On May 1, CUPE Ontario’s 280,000 members are among the many around the world who recognize International Workers’ Day, or May Day.
With this being the second May Day in the grips of a global pandemic, and with the third wave disproportionately crashing on the backs of workers, the lessons and the path forward are not lost on us.
We’re watching in real-time the effects of anti-worker, anti-public services ideology, combined with toxic indifference and callousness on the part of the Ford Conservatives.
From the beginning of this pandemic, we were warned that it would be racialized and immigrant communities who would face the greatest impacts.
We have borne witness as Black and racialized people continued to work on the frontlines, with fewer pharmacies offering vaccines, and disproportionately without paid sick days. We have seen a similar shortage of vaccines on the global state, with countries in the global south largely going without life-saving shots.
Migrant workers in Ontario are still largely unprotected at work and precarious in their immigration status. And instead of ushering in the measures people need to stay safe, the Ford Conservatives have expanded the power of police, which will certainly mean greater harassment of racialized people and of people without homes, while escalating the xenophobic dog whistles about closing borders.
CUPE members, no matter where we are in Ontario, what our race, gender identity, age, orientation, or level of ability, are all working so very hard to keep our communities going 14 months into this crisis. We know you are exhausted. But we also know you keep doing the important work of supporting others to keep our communities going, even after all the stress of uncertainty, even after all this time.

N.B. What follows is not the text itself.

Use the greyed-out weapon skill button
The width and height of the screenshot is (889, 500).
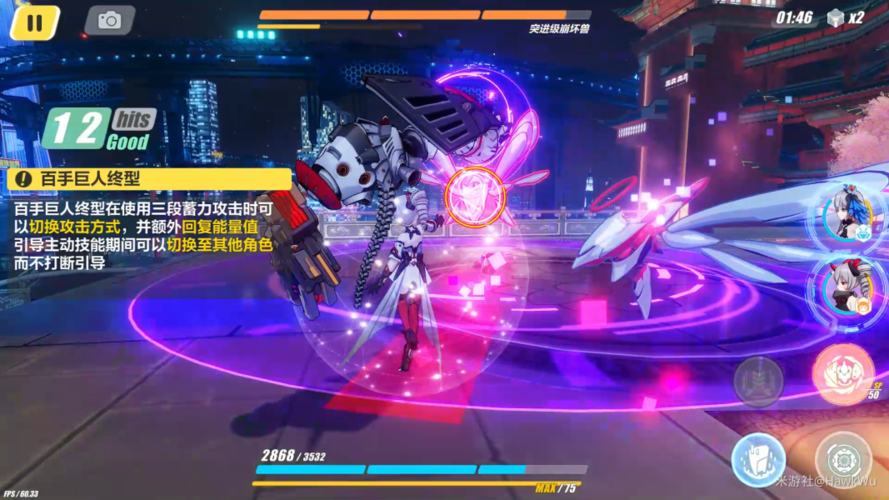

CUPE members share this reality with other public sector workers but also those working in the private sector, in grocery stores, and factories, and distribution centres, without whose labour our communities would also suffer. This is a bond that unites us all as working people, not only here in Ontario, and across this land, but around the globe.

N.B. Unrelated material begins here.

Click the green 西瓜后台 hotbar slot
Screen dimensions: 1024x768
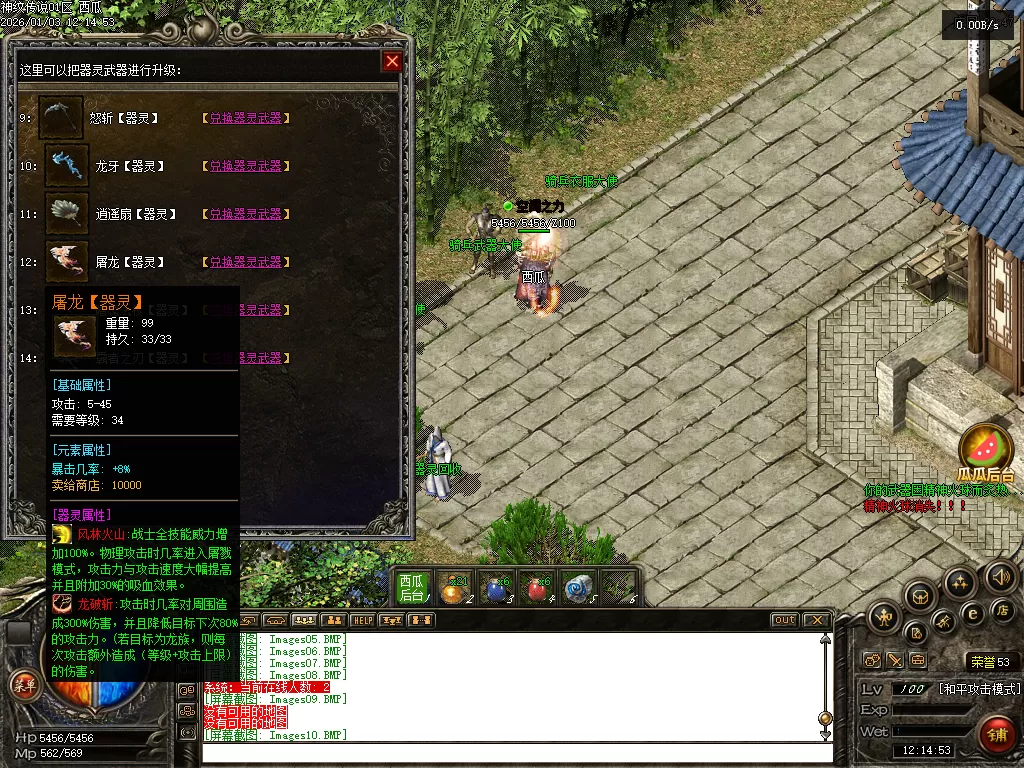click(x=414, y=587)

On this International Workers’ Day, when we are called on to reaffirm our bonds of solidarity transcending borders, we must resist the rising tide of racism and the impacts of mismanagement on racialized and immigrant communities, and continue foster a rising understanding in the importance of the collective action and the common good.
On this day, and always, we must redouble our collective efforts with the confidence that they will prove fruitful. From the power emanating from striking Indian farmers winning improvements, to our work to keep the heat on the Ford Conservatives, solidarity and collective struggle will deliver change for the better.